## Required action
Each record listed below is to be output exactly as written.

::::

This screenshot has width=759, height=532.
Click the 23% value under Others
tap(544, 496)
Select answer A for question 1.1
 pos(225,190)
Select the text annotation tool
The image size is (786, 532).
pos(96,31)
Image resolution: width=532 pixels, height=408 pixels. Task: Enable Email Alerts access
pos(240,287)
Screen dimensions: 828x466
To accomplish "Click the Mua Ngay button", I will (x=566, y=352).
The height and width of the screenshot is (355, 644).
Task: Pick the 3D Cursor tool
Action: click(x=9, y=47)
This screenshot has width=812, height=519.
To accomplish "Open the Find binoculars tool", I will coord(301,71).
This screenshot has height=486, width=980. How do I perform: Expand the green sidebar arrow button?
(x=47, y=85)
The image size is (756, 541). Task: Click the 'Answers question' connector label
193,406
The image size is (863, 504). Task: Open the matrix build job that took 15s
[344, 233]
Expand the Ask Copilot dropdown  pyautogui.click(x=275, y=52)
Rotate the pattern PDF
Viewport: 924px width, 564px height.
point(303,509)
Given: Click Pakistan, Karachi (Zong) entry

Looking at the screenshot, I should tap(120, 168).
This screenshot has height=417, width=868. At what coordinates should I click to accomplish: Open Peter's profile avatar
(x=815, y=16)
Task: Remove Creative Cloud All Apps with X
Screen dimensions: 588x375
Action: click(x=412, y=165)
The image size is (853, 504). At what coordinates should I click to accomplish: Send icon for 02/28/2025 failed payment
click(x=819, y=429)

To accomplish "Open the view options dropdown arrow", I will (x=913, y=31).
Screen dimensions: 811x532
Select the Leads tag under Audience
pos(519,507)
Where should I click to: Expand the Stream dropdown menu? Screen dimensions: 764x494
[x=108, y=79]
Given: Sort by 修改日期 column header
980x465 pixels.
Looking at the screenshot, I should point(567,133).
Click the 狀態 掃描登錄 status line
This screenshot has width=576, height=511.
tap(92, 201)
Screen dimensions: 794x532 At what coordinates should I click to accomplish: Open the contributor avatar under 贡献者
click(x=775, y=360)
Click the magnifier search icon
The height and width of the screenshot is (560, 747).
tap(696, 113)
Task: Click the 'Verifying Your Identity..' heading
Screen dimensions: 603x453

::::

## Written response
This screenshot has width=759, height=532.
Click the 23% value under Others
tap(544, 496)
Select answer A for question 1.1
 pos(225,190)
Select the text annotation tool
The image size is (786, 532).
pos(96,31)
Image resolution: width=532 pixels, height=408 pixels. Task: Enable Email Alerts access
pos(240,287)
Screen dimensions: 828x466
To accomplish "Click the Mua Ngay button", I will (x=566, y=352).
The height and width of the screenshot is (355, 644).
Task: Pick the 3D Cursor tool
Action: click(x=9, y=47)
This screenshot has width=812, height=519.
To accomplish "Open the Find binoculars tool", I will coord(301,71).
This screenshot has height=486, width=980. How do I perform: Expand the green sidebar arrow button?
(x=47, y=85)
The image size is (756, 541). Task: Click the 'Answers question' connector label
193,406
The image size is (863, 504). Task: Open the matrix build job that took 15s
[344, 233]
Expand the Ask Copilot dropdown  pyautogui.click(x=275, y=52)
Rotate the pattern PDF
Viewport: 924px width, 564px height.
point(303,509)
Given: Click Pakistan, Karachi (Zong) entry

Looking at the screenshot, I should tap(120, 168).
This screenshot has height=417, width=868. At what coordinates should I click to accomplish: Open Peter's profile avatar
(x=815, y=16)
Task: Remove Creative Cloud All Apps with X
Screen dimensions: 588x375
Action: click(x=412, y=165)
The image size is (853, 504). At what coordinates should I click to accomplish: Send icon for 02/28/2025 failed payment
click(x=819, y=429)

To accomplish "Open the view options dropdown arrow", I will (x=913, y=31).
Screen dimensions: 811x532
Select the Leads tag under Audience
pos(519,507)
Where should I click to: Expand the Stream dropdown menu? Screen dimensions: 764x494
[x=108, y=79]
Given: Sort by 修改日期 column header
980x465 pixels.
Looking at the screenshot, I should point(567,133).
Click the 狀態 掃描登錄 status line
This screenshot has width=576, height=511.
tap(92, 201)
Screen dimensions: 794x532 At what coordinates should I click to accomplish: Open the contributor avatar under 贡献者
click(x=775, y=360)
Click the magnifier search icon
The height and width of the screenshot is (560, 747).
tap(696, 113)
Task: Click the 'Verifying Your Identity..' heading
Screen dimensions: 603x453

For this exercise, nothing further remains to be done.